You have to have a talk with him. To get his attention, perhaps bring him his fav drink after he gets home from work? Surprise dinner? Tell him you need some time to talk with him. Tell him what's on your mind but don't go on and on and drag it out for hours. I know this drives me nuts and my wife knows to get to the point and the meat of the matter and not super late at night, when I'm trying to sleep either, getting me all worked up.

You must communicate with him, the way guys communicate though. We like to solve things and can't just listen, talk and solve nothing in the end. We like to get to the point and not talk around the issue.

I used to be emotionally not there for my wifee after a hard days work and she is never in the mood. But after we've had our talks and learned how each of us deals with stress and work and what our emotional needs are, we've worked it out.

Myself, I have a nap after doing all my little things before she gets home from work. I don't want a chatting session, just holding her and cuddling on the couch and nap. She does this, then we chat afterwards and she goes on the phone to talk with her parents and sister as well. She likes to use her laptop and read to relax, so I give her space as well. It works.


If you really wanted to be with a woman, why did you marry him and then say that?

Porn stars have very high sex drives, almost sex addicts. They are very well paid and are the center of attention. But that only works when they're in their prime, late teens, 20's and 30's. After that, not so much. Would you seriously want to be with a female porn star who's slept with hundreds or even thousands of men and women? Sex to her would be just a physical action, empty, nothing close and special anymore and you couldn't trust her in a million years.


Marriage is 50 / 50 and not one sided.
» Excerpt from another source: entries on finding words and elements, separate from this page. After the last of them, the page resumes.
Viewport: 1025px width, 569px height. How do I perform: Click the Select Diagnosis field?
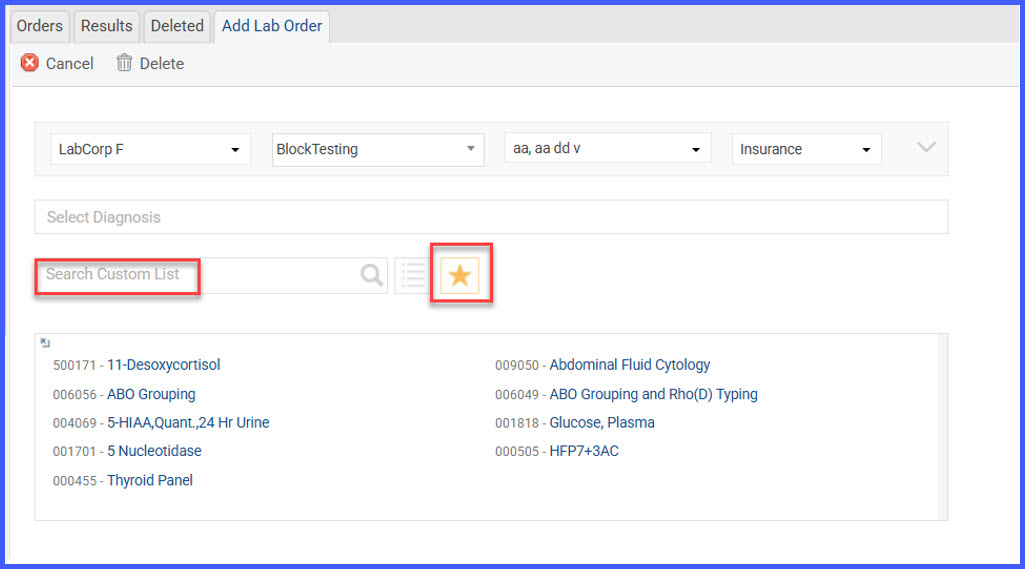[491, 217]

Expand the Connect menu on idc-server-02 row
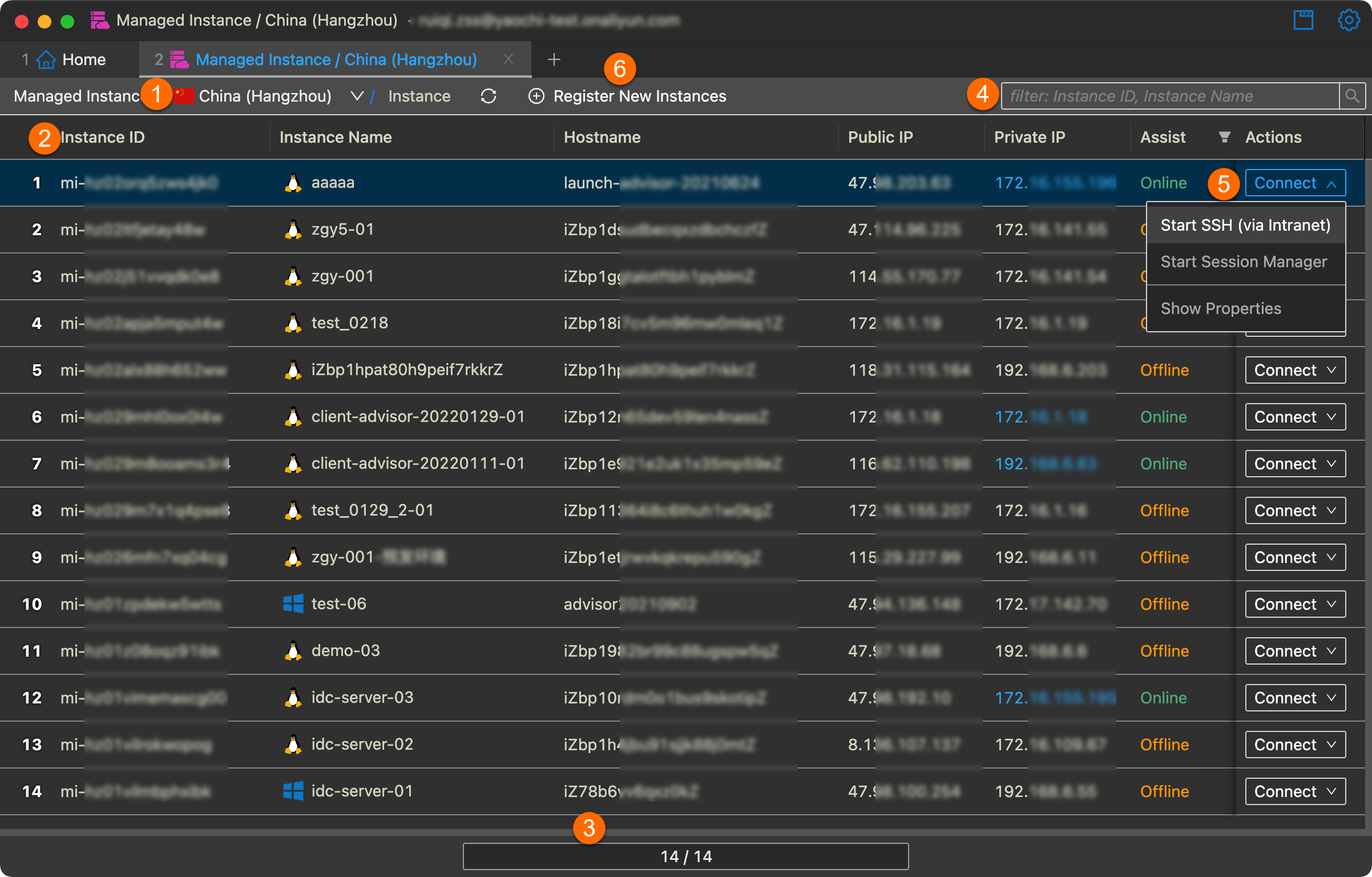1295,744
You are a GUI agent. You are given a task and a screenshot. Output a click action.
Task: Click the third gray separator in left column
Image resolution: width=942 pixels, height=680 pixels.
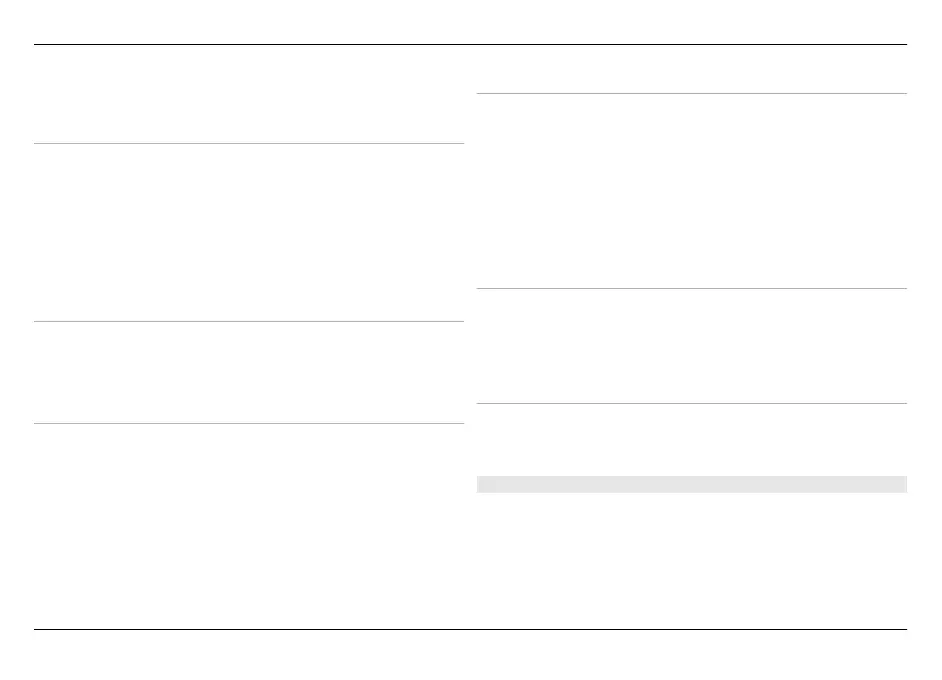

You can't say its all your hubbies issue and not yours. It takes two to tangle. Was he already emotionally like this from the beginning of your marriage? Since you are high sex drive, was he low sex drive from the beginning as well?


----------



## chillymorn (Aug 11, 2010)

kgregory1011 said:


> I told my husband last night, if we split up I'm going to get a hot porn star girlfriend .. I am so sick of all the crap.
> 
> Sex is a necessity isn't it? For me it is...
> 
> ...


Are you bisexual?

why not a porn star boyfriend? 


just wondering. what dose he say about it when you ask in a civil mannor about not meeting your needs sexualy


----------



## soulsearch (Aug 2, 2013)

There are plenty of men in the same position. I have found that communicating helps, our big problem is that she prefers to just blame herself and sulk rather than talk about it.


----------